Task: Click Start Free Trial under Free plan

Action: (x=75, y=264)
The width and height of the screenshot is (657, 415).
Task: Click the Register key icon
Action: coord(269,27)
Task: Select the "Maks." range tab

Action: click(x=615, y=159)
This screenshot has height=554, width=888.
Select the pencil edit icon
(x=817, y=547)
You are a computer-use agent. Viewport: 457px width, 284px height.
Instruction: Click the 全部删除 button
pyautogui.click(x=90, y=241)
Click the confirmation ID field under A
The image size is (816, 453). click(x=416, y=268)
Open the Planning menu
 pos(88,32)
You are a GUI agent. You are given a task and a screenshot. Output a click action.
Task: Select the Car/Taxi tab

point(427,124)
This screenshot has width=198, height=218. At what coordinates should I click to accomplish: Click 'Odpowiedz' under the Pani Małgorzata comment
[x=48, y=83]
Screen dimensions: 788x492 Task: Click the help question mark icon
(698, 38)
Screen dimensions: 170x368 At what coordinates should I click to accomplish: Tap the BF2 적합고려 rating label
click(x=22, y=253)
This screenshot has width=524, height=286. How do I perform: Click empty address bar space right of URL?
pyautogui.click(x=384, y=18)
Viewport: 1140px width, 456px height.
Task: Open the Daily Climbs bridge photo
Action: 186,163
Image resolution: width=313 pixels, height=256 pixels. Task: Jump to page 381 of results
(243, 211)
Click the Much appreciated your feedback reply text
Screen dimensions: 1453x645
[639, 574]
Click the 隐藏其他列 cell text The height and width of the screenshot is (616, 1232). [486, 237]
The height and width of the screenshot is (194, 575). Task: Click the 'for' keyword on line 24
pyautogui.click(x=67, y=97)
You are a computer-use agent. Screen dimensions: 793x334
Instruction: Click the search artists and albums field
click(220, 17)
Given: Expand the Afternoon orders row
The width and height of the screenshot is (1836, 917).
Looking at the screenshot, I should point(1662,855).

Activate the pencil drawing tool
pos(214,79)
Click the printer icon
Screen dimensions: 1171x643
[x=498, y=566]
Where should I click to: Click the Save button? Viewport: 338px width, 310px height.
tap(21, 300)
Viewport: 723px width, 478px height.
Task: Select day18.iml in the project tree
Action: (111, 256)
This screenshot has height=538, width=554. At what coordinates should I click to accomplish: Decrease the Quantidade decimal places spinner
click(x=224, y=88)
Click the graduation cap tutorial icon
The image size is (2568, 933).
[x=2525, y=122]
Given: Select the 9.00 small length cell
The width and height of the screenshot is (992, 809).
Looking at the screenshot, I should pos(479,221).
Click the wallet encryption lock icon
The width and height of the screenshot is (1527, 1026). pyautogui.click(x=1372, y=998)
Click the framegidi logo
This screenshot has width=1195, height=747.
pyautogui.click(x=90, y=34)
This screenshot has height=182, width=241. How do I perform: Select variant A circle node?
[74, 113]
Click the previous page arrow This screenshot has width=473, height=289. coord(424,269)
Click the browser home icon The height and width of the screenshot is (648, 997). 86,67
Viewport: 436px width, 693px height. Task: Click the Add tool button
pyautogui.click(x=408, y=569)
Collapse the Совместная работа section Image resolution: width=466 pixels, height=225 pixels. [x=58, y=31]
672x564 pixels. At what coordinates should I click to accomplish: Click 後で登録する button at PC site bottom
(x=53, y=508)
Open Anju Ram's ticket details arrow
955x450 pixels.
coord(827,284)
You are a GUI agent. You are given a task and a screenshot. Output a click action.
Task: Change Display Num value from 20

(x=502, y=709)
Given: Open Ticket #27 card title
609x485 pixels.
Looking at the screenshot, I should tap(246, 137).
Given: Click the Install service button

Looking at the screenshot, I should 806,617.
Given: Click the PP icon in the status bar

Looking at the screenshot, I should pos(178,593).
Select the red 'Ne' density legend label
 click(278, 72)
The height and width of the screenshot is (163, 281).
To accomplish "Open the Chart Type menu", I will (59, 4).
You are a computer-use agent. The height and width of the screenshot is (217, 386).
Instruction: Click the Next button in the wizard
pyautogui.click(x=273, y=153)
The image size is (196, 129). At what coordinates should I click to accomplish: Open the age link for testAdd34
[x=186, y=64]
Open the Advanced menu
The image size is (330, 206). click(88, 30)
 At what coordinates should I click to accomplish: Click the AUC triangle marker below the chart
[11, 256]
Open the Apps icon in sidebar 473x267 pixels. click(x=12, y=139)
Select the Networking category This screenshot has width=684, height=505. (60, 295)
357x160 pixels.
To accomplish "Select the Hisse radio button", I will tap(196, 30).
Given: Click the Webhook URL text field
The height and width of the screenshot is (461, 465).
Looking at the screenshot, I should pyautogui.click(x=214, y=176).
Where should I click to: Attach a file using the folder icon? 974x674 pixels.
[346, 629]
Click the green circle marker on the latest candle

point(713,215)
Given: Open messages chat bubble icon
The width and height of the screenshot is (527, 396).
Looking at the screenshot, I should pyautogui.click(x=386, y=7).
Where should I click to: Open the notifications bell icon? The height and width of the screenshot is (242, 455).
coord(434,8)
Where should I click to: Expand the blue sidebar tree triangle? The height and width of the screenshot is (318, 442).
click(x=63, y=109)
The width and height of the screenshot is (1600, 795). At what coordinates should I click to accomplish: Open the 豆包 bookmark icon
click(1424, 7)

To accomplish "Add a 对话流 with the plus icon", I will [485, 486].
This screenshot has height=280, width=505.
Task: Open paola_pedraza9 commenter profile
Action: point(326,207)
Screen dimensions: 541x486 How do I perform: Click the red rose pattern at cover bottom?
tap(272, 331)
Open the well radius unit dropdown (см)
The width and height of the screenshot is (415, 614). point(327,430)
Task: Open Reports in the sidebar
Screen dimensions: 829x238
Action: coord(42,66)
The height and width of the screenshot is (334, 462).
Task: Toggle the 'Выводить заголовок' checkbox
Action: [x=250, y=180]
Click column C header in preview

Task instructions: Reproduce the lines above without any changes, everything from the line containing "This screenshot has width=198, height=218." down to the line containing "Action: 186,163".

Expected output:
This screenshot has width=198, height=218. At what coordinates should I click to accomplish: Click 'Odpowiedz' under the Pani Małgorzata comment
[x=48, y=83]
Screen dimensions: 788x492 Task: Click the help question mark icon
(698, 38)
Screen dimensions: 170x368 At what coordinates should I click to accomplish: Tap the BF2 적합고려 rating label
click(x=22, y=253)
This screenshot has width=524, height=286. How do I perform: Click empty address bar space right of URL?
pyautogui.click(x=384, y=18)
Viewport: 1140px width, 456px height.
Task: Open the Daily Climbs bridge photo
Action: 186,163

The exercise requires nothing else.